El período del Interregno (1649-1660) supuso el cierre de los teatros, pero paradójicamente fortaleció el drama. Con la Restauración, la comedia ganó terreno, reduciendo la producción dramática. La era victoriana favoreció farsas y comedias ligeras, diluyendo el drama puro. No fue hasta la posmodernidad cuando el drama recuperó su influencia dominante.
La industria cinematográfica británica ha enfrentado fluctuaciones económicas, pero su herencia dramática dio figuras como Michael Powell. Inicialmente, aprendió de vanguardias como el surrealismo francés y el cine estadounidense. Produjo películas de bajo presupuesto antes de que Alfred Hitchcock la catapultara al estrellato internacional, especialmente tras la Segunda Guerra Mundial.

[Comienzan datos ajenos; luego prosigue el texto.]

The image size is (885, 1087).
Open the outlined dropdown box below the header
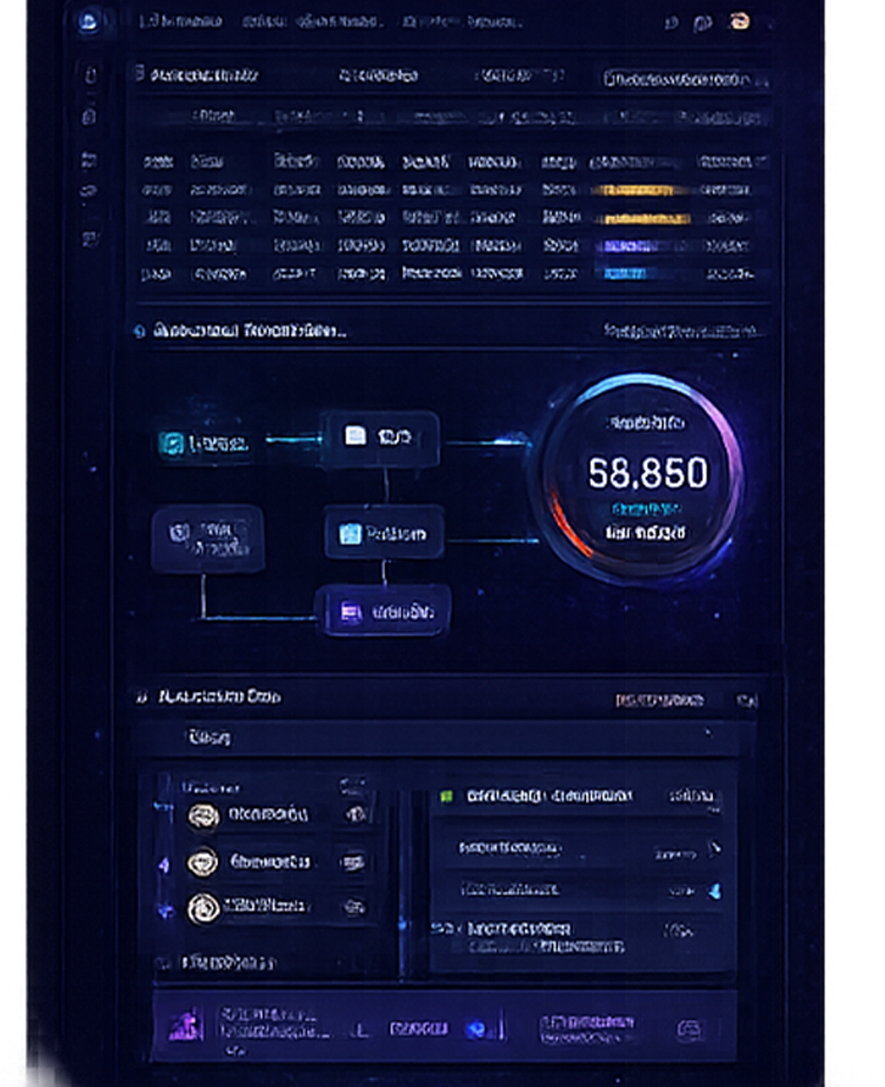[x=682, y=78]
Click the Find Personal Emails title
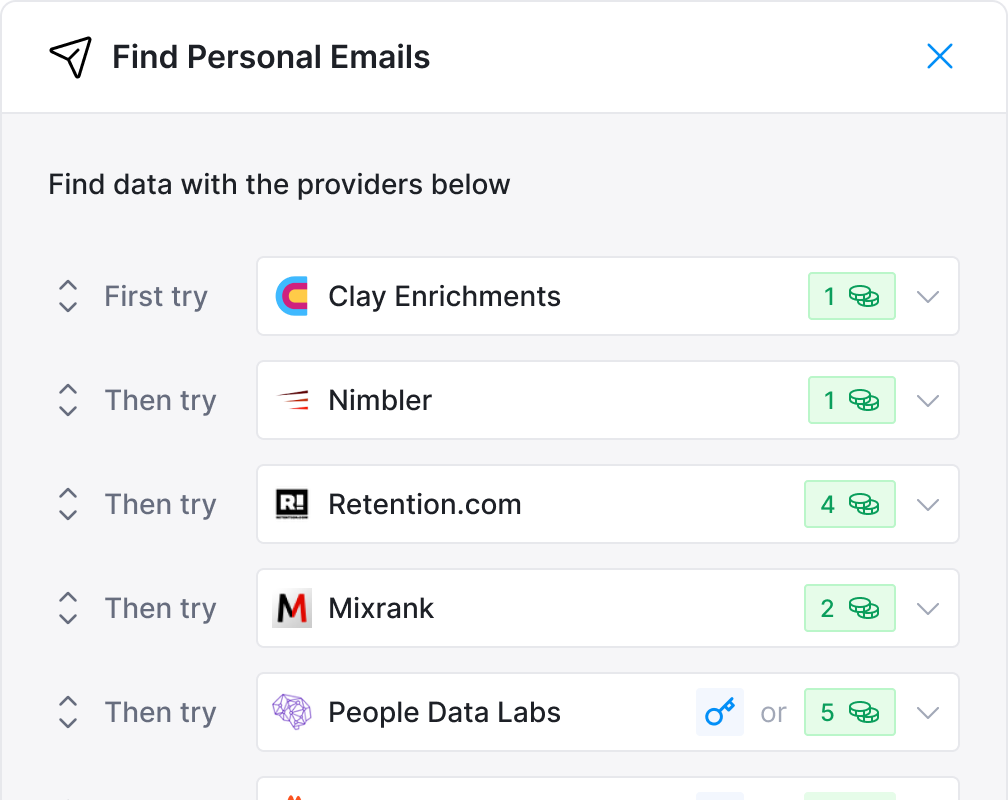 pyautogui.click(x=270, y=57)
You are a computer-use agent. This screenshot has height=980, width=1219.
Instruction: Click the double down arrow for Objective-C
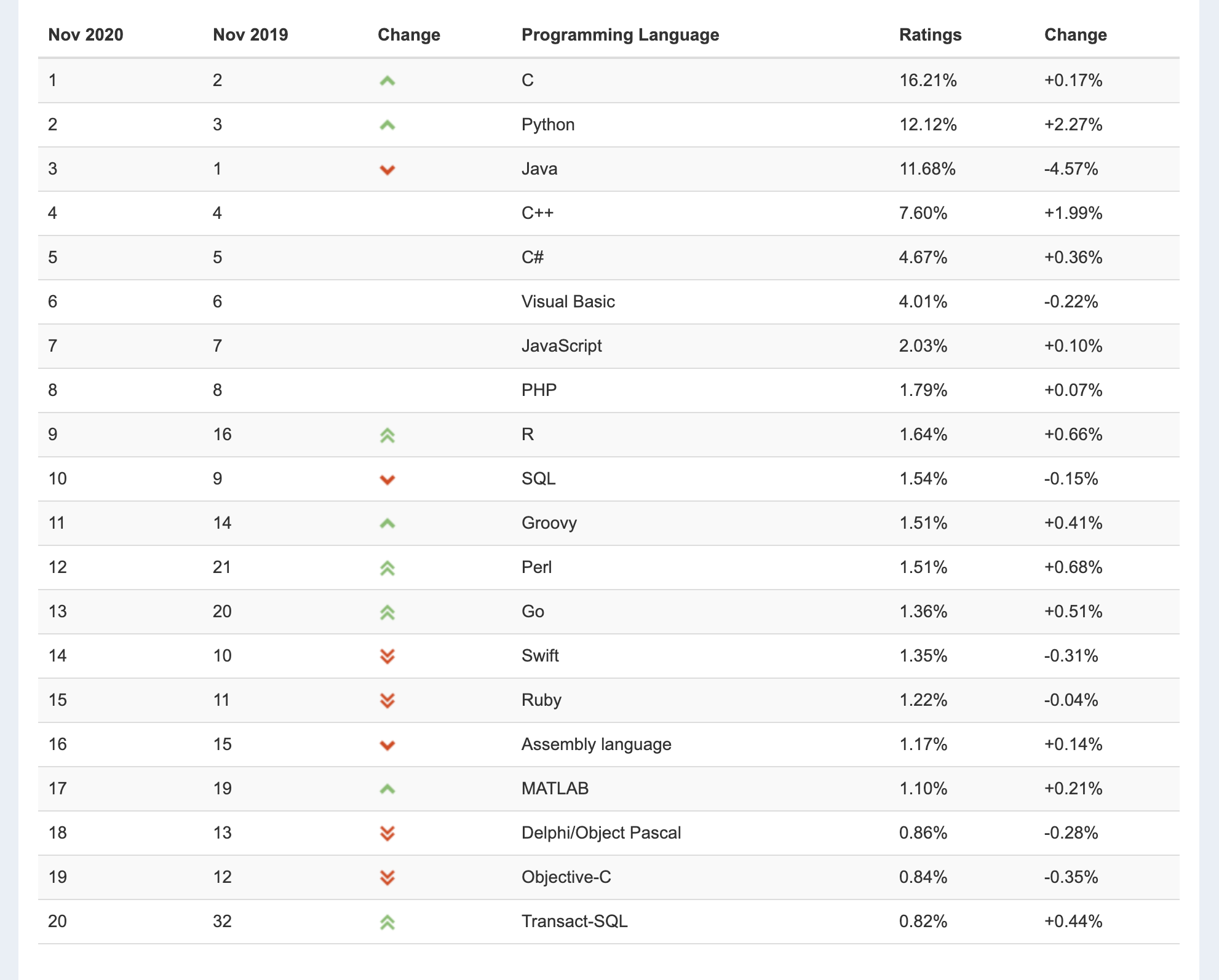[x=387, y=878]
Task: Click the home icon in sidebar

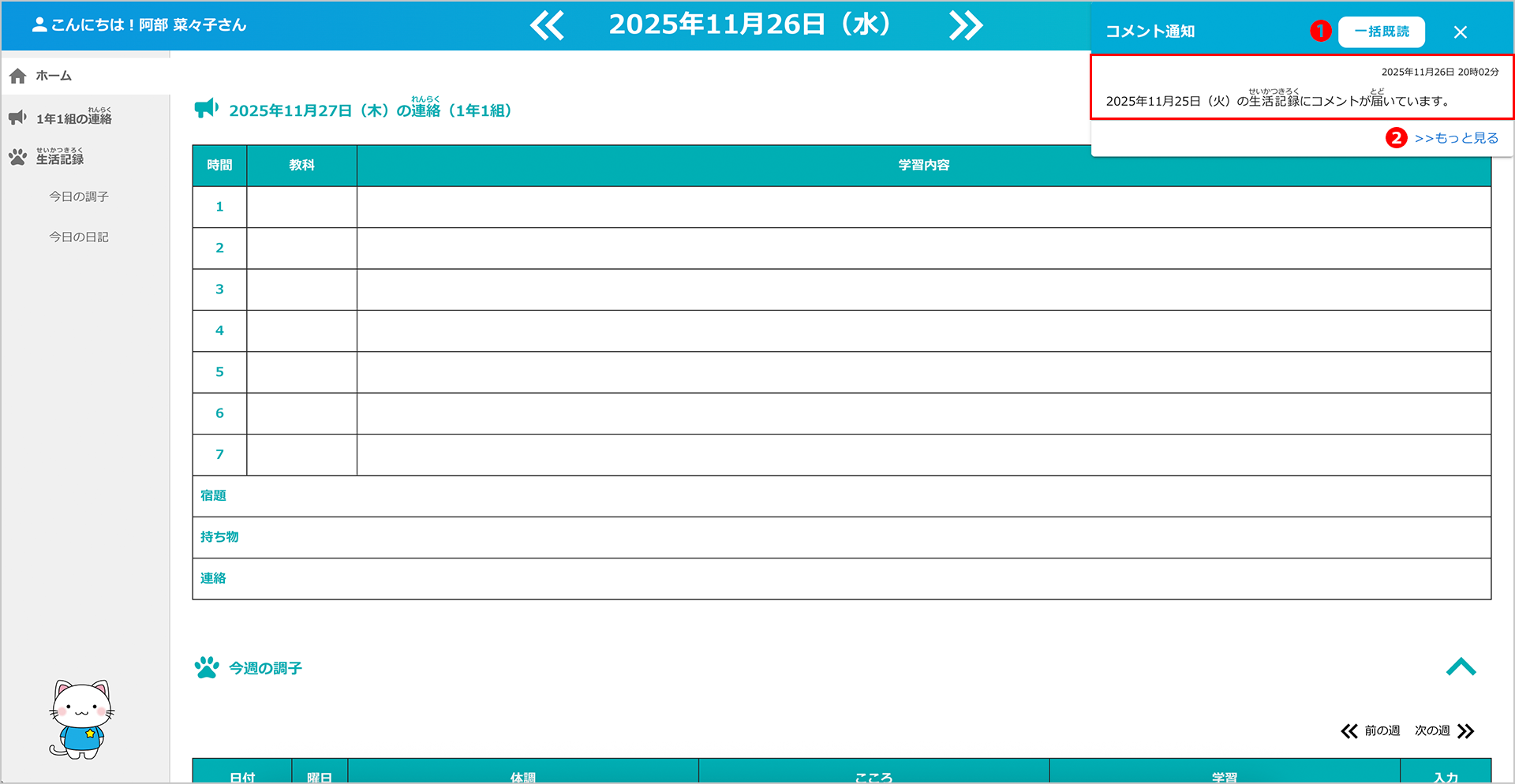Action: (18, 76)
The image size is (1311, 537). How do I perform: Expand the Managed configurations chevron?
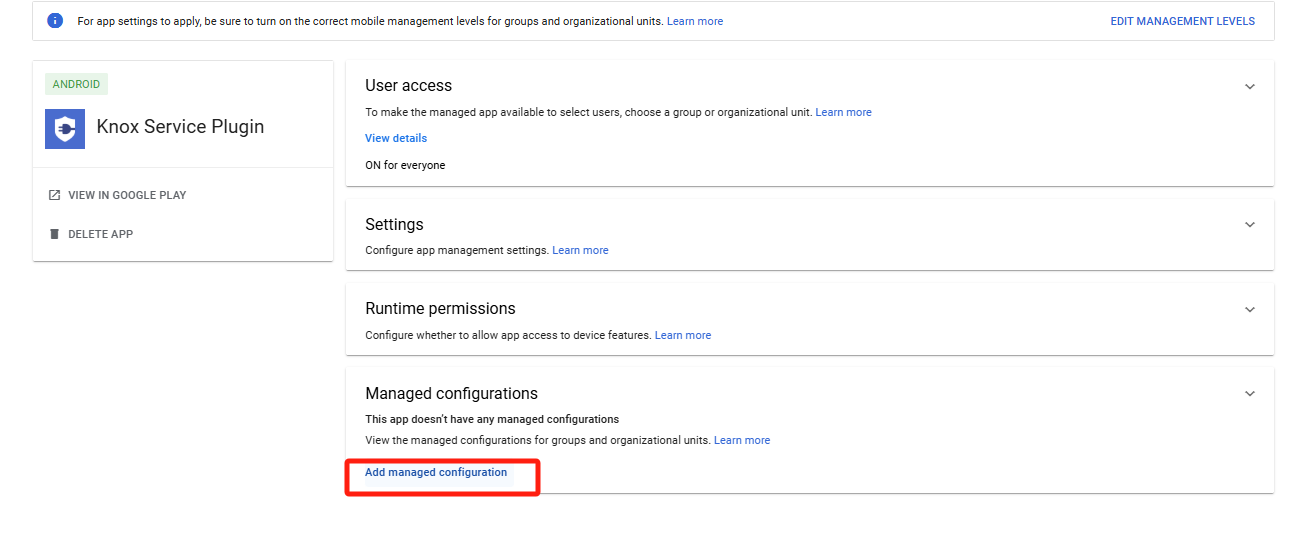(x=1249, y=394)
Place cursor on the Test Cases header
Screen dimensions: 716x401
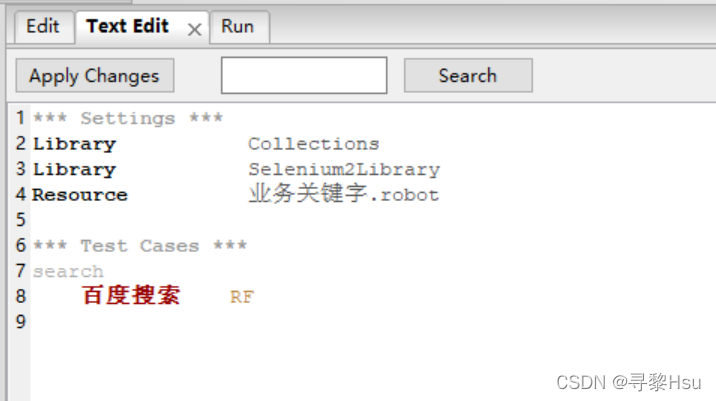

Hoy, el Reino Unido es reconocido por sus dramas profundos y comedias ágiles.
Películas dramáticas británicas destacadas
A lo largo de la historia, han brillado títulos como:
- Un día
- El séptimo amanecer
- Ángel
- 9 canciones
- El borde del amor
- Gandhi
- Orgullo y prejuicio
- Hamlet
- La prisión de otro hombre
- El viaje de Felicia
- Zafiro
- Intimidad
- Ojos bien cerrados
- El prisionero americano
- Slumdog Millionaire
- Oliver Twist
- La chica de la perla
- Cotton Mary
- El asesinato de Trotsky
- El fantasma de la ópera
- Cuenta cinco y muere
- Desayuno en Tiffany's
- Expiación
- Las esposas de Strethford
- Amor de bebé
- El feriado bancario
- El jardín
- Incendiario
- Pastel de nieve
- Revolver
- Petulia
- La Reina
- El juego de las lágrimas
- Mala compañía
- Estacionamiento peligroso
- Mi amor de verano
- Doblado
- El diablo es una mujer
- Mujer enamorada
- Las horas
- La institutriz
- La Tienda Negra
- El regalo de cumpleaños
- Sé adónde voy
- Adán joven
- El globo negro
- Mina de oro de terciopelo
Temas principales
El drama británico suele girar en torno a tres ejes:
- Adaptaciones literarias, como Orgullo y prejuicio.
- Obras teatrales u óperas, como Hamlet y Rey Lear.
- Historias con toques de suspense, al estilo de Alfred Hitchcock en los años 50.
El Reino Unido ha excelido en todos estos ámbitos.
Conclusión
El teatro y cine dramático británico es un arte refinado del que el país se enorgullece. Para algunos, define su identidad; para otros, puede resultar denso. ¡Prueba con estas recomendaciones y decide si te apasiona el drama británico!